● **What you have to do**
Please give the data from the line with "has width=1055, height=778." through the line with "list-option: Baskičtina is" as a JSON list of strings, one string per line, leaving out blank lines.

● **Information supplied**
======

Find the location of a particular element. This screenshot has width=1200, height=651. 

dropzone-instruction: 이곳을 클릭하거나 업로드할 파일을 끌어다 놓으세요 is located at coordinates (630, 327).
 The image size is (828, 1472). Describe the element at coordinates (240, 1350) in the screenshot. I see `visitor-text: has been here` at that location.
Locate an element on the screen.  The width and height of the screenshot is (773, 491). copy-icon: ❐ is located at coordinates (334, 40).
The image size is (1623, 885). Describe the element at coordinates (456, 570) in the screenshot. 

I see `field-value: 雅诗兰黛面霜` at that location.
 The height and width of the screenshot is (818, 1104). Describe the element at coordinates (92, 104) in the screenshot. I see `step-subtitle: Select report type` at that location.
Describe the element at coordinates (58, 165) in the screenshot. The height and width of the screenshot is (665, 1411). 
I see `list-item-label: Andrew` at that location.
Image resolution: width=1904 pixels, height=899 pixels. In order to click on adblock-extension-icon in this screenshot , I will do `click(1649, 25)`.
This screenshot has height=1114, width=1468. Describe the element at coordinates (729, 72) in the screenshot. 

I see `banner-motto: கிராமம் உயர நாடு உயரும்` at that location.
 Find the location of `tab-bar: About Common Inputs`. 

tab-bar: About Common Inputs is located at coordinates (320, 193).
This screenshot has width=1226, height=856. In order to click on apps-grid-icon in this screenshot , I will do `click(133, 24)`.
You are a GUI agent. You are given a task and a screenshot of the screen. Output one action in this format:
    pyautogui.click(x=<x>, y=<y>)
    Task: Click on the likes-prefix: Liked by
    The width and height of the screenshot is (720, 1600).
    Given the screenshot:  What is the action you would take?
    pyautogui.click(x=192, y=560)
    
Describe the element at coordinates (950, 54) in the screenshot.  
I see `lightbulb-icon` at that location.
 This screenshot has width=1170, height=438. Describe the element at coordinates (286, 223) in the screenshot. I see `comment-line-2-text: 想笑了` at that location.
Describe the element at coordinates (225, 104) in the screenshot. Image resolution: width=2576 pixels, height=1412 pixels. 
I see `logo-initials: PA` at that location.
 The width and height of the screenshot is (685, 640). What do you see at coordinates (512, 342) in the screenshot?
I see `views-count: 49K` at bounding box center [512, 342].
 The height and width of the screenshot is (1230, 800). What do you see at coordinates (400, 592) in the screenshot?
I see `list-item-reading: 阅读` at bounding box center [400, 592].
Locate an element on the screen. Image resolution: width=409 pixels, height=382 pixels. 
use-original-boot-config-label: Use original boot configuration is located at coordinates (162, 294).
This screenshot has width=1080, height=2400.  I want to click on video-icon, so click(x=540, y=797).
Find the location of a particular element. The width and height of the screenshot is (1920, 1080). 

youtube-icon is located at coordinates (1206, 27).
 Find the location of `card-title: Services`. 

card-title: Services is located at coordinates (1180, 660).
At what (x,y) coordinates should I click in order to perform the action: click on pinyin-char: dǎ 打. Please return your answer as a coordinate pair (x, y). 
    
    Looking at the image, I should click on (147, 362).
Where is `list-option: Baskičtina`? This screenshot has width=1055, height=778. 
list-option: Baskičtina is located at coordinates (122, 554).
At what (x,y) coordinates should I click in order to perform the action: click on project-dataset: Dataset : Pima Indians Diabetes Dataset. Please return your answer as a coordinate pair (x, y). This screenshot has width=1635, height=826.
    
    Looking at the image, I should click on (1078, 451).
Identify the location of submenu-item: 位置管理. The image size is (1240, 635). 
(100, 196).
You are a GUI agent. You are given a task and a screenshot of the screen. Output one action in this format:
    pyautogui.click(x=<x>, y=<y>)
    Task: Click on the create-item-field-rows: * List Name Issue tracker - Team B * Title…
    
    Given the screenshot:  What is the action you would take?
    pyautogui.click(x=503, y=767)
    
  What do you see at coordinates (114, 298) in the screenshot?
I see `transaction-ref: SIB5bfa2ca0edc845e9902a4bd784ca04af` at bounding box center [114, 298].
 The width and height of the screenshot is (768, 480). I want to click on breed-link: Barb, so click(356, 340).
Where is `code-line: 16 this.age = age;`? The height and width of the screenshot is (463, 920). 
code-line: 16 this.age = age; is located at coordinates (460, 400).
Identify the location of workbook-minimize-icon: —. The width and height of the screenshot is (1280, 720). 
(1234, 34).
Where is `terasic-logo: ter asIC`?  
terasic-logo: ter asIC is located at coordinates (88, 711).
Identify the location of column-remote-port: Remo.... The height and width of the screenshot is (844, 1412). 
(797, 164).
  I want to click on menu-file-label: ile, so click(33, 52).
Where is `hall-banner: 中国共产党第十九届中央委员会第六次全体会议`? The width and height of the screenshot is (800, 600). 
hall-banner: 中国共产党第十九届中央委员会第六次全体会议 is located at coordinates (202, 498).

======

● **Task solution**
[
  "Where is `list-option: Baskičtina`? This screenshot has width=1055, height=778. ",
  "list-option: Baskičtina is located at coordinates (122, 554)."
]